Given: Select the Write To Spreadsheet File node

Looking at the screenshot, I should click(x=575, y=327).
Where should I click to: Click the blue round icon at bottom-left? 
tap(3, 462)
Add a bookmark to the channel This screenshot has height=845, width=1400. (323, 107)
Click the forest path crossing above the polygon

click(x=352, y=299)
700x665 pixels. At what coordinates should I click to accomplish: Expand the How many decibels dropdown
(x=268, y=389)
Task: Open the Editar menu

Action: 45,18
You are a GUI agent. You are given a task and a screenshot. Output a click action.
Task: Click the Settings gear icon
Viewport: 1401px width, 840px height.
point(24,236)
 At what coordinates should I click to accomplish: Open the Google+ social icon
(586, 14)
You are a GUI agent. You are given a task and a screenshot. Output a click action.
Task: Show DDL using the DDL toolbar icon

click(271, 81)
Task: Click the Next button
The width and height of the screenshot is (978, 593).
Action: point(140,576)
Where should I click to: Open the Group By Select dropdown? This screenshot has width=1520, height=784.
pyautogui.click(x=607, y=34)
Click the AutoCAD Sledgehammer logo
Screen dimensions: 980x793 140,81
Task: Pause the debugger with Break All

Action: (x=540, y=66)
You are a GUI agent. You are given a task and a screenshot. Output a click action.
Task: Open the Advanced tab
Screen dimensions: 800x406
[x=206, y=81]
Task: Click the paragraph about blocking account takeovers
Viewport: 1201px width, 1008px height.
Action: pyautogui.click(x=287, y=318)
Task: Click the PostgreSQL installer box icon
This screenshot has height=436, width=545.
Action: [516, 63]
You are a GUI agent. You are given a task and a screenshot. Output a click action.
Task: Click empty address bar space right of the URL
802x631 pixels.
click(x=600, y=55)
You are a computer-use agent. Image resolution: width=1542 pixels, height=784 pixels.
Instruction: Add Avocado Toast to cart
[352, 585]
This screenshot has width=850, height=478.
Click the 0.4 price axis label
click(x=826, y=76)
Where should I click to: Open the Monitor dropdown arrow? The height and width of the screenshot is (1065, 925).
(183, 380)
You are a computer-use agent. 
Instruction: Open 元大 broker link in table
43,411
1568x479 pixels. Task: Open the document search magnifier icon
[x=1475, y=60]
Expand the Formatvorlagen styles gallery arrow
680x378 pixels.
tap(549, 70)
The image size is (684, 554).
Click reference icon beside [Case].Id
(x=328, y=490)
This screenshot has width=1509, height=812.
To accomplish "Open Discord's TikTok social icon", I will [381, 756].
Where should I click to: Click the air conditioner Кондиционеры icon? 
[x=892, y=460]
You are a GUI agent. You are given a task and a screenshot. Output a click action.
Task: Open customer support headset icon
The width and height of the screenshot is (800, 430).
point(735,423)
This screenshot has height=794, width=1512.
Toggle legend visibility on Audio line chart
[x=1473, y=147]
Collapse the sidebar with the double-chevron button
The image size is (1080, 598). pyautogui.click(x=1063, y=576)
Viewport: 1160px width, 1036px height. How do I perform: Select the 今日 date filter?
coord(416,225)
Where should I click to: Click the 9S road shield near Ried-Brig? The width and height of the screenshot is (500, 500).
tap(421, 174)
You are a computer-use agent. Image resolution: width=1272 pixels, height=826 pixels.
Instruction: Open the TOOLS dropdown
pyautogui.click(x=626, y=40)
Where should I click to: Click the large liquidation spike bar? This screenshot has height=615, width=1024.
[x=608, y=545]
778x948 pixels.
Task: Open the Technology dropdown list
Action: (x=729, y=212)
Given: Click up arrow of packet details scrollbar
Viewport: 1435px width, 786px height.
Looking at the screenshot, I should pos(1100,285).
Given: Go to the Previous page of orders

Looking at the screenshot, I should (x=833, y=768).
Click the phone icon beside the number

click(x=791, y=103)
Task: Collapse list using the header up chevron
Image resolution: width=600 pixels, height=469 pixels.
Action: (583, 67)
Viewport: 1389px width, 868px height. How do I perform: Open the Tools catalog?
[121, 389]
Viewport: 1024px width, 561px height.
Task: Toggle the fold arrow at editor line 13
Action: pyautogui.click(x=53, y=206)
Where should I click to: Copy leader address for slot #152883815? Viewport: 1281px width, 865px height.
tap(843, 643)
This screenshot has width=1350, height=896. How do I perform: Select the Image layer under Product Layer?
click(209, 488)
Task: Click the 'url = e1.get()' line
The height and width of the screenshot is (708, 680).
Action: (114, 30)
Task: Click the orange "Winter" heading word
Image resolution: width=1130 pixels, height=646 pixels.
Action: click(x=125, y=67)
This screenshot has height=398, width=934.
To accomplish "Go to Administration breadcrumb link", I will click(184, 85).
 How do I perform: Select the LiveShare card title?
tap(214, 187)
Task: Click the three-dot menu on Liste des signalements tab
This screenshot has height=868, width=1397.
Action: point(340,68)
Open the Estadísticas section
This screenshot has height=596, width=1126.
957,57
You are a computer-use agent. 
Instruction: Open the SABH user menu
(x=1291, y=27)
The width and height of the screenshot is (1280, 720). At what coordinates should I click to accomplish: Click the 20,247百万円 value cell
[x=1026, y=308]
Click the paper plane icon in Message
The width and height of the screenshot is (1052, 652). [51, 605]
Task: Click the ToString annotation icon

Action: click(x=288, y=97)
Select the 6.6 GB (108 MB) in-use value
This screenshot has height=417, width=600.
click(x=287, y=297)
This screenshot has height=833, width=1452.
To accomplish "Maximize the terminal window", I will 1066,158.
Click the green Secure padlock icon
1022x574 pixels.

__WHAT YOU HAVE TO DO__
All that is needed is the opening run of the data, given again exactly: please include every line from the first through the line with "Task: Click the Settings gear icon", both ends kept.

__REPLY TO THE EXERCISE__
Given: Select the Write To Spreadsheet File node

Looking at the screenshot, I should click(x=575, y=327).
Where should I click to: Click the blue round icon at bottom-left? 
tap(3, 462)
Add a bookmark to the channel This screenshot has height=845, width=1400. (323, 107)
Click the forest path crossing above the polygon

click(x=352, y=299)
700x665 pixels. At what coordinates should I click to accomplish: Expand the How many decibels dropdown
(x=268, y=389)
Task: Open the Editar menu

Action: 45,18
You are a GUI agent. You are given a task and a screenshot. Output a click action.
Task: Click the Settings gear icon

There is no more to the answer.